= Capital punishment in Kazakhstan =

Capital punishment in Kazakhstan was abolished for all crimes in 2021. Until 2021, it had been abolished for ordinary crimes but was still permitted for crimes occurring in special circumstances (such as war crimes). The legal method of execution in Kazakhstan had been shooting, specifically a single shot to the back of the head.

The last known executions in Kazakhstan took place in 2003, when 17 men were executed by shooting between May and November. On 17 December 2003, President Nursultan Nazarbayev introduced a moratorium on executions, and later commuted the death sentences of some 40 inmates to life in prison.
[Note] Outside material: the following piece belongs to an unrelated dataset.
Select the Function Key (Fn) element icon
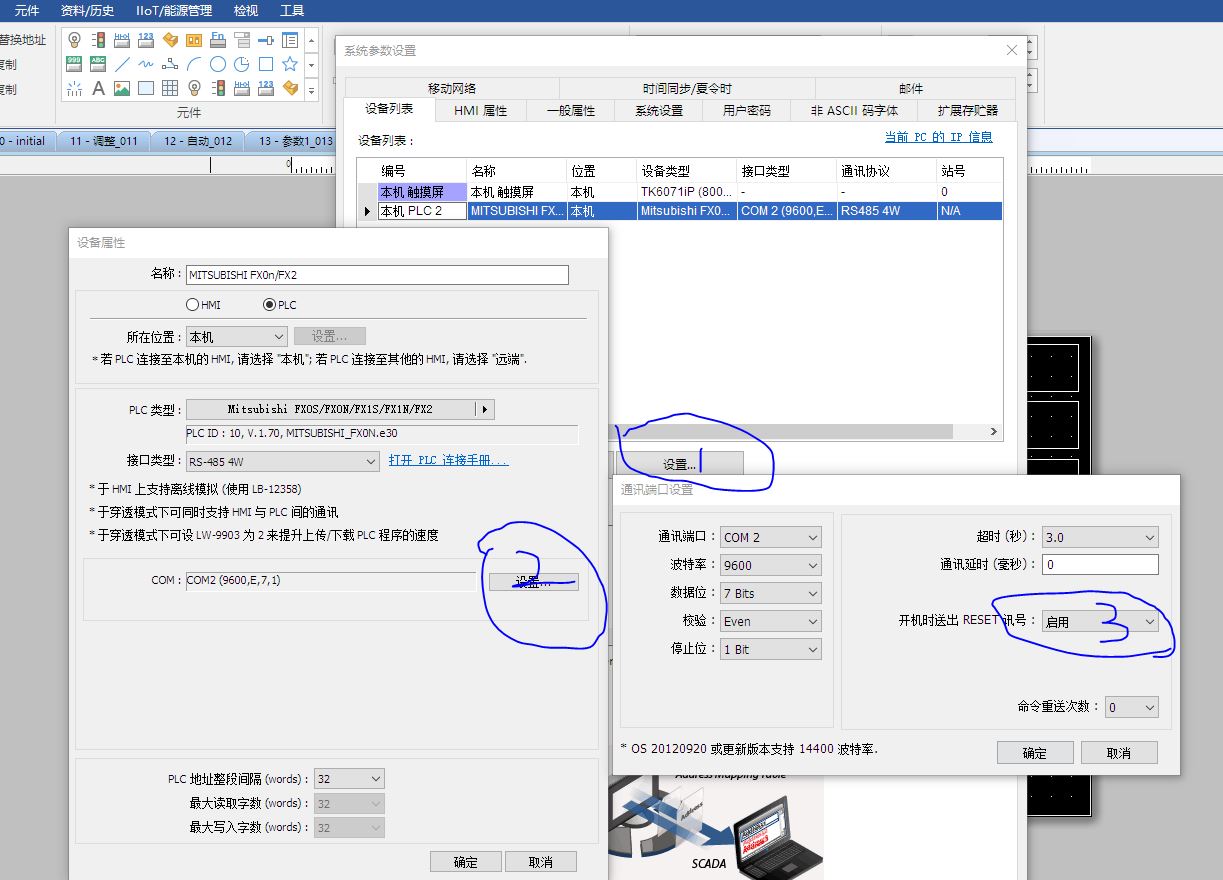Image resolution: width=1223 pixels, height=880 pixels. pyautogui.click(x=218, y=40)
In 2007, Kazakhstan amended its Constitution, abolishing the death penalty for all crimes except terrorist acts that cause loss of human life and exceptionally grave crimes committed during wartime.

In 2014, Amnesty International classified Kazakhstan as "Abolitionist for ordinary crimes only". Additionally, women could not be sentenced to death under Kazakh law.
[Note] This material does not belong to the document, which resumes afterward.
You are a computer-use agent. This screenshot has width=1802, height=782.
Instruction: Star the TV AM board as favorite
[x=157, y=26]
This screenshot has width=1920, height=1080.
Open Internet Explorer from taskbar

Since the moratorium was instituted, six people have been sentenced to death in Kazakhstan. All have since had their death sentences commuted.

In 2008 and 2016, Kazakhstan voted in favor of the UN moratorium on the death penalty.

On 23 September 2020, President Kassym-Jomart Tokayev announced that Kazakhstan had signed the Second Optional Protocol to the International Covenant on Civil and Political Rights and ratified it on 24 March 2022. The protocol requires all signatories to commit to abolishing the death penalty, with Tokayev adding that Kazakhstan signed it "[to] fulfill a fundamental right to life and human dignity," with the intention of soon abolishing the death penalty within its borders.

==Notable death sentences since 2003==

In 2006, former police officer Rustam Ibragimov was sentenced to death for masterminding the assassination of prominent politician Altynbek Sarsenbayuly. In 2014, Ibragimov's death sentence was commuted to life imprisonment. Until 2016, Ibragimov was the last person to receive a death sentence in Kazakhstan.

In November 2016, a court in Kazakhstan sentenced mass-murderer Ruslan Kulikbayev to death for terrorism after he was convicted of killing ten people (including 8 policemen) in a shooting attack against police officers in Almaty. Kulikbayev's death sentence was commuted to life imprisonment in 2021 after Kazakhstan abolished the death penalty for all crimes.